Information about the 2018 Kansas DU State Convention also has been announced. The event will run from 6 to 10 p.m. Feb. 24, 2018, at the Great Wolf Lodge and Children’s Mercy Park in Kansas City, Kan. For more information on that event, contact Chris Young at (913) 333-2922.
— For Kansas hunters, both the low plains and high plains teal seasons are currently underway and will continue through Sunday.
— The first segment of duck season for the Low Plains Early Zone kicks off Oct. 7 and will run through Dec. 3, with the second segment Dec. 16-31. Youth season will run Sept. 30-Oct. 1.
— The first segment of the Low Plains Late Zone runs Oct. 28-Dec. 31. The second segment will be Jan. 20-28, 2018. Youth season will run Oct. 21-22.
— The Low Plains Southeast Zone’s first segment will run Nov. 11-Dec. 31, with a second segment Jan. 6-28, 2018. Youth season will run Nov. 4-5.
— The first segment of the High Plains unit will run Oct. 7-Jan. 1, 2018, with a second segment Jan. 20-28. Youth season will run Sept. 30-Oct. 1.

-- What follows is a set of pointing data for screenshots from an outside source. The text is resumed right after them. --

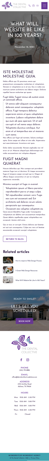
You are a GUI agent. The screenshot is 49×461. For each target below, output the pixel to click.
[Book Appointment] (34, 5)
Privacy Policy (35, 458)
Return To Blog (15, 238)
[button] (44, 5)
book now (24, 321)
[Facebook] (21, 359)
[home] (14, 5)
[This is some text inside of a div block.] (30, 5)
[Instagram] (27, 359)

— The first segment of the Canada goose and light goose season runs just two days, Oct. 28-29, with the second segment running Nov. 8 through Feb. 18, 2018. A conservation order season for light geese will run Feb. 19-April 30, 2018, during which there will be no daily possession or bag limit and hunters can use unplugged shotguns and electronic game calls.
— The first segment of the white-fronted goose season will be Oct. 28-Dec. 31, with a second segment Jan. 27-Feb. 18, 2018.
— The sandhill crane season will run from Nov. 8-Jan. 4, 2018.
For all ducks and geese, hunters will be required to carry a Kansas HIP permit, state waterfowl stamp and, if older than 16, a valid Kansas hunting license and federal waterfowl stamp. For sandhill crane, a Kansas HIP permit and Sandhill Crane permit are required, as well as valid license.
Cost is $2.50 for a Kansas HIP stamp, $10 for a state waterfowl stamp and $26.50 for a federal waterfowl stamp purchased at any KDWPT office or U.S. Post Office. Costs of hunting licenses can be found at http://ksoutdoors.com/Hunting/Applications-and-Fees/.
— The daily bag limit for ducks is six, including no more than, five mallards, of which only two may be hens; three wood ducks; three scaup; one pintail; two redheads; and two canvasbacks. Possession limit is three times the daily bag limit. The daily bag limit for teal also is six. The daily bag limit for mergansers is five, including no more than two hooded mergansers, and the daily limit for coots is 15 with a possession limit of 45.
— The daily bag limit for Canada geese is six, including Brant geese, and the daily bag limit for white-fronted geese is two. Possession limits for both are three times the daily limit.
— The daily bag limit during the regular season for light geese is 50, with no possession limit, and is unlimited during the extended conservation order season.
— The daily bag limit for sandhill cranes is three, with a possession limit of nine.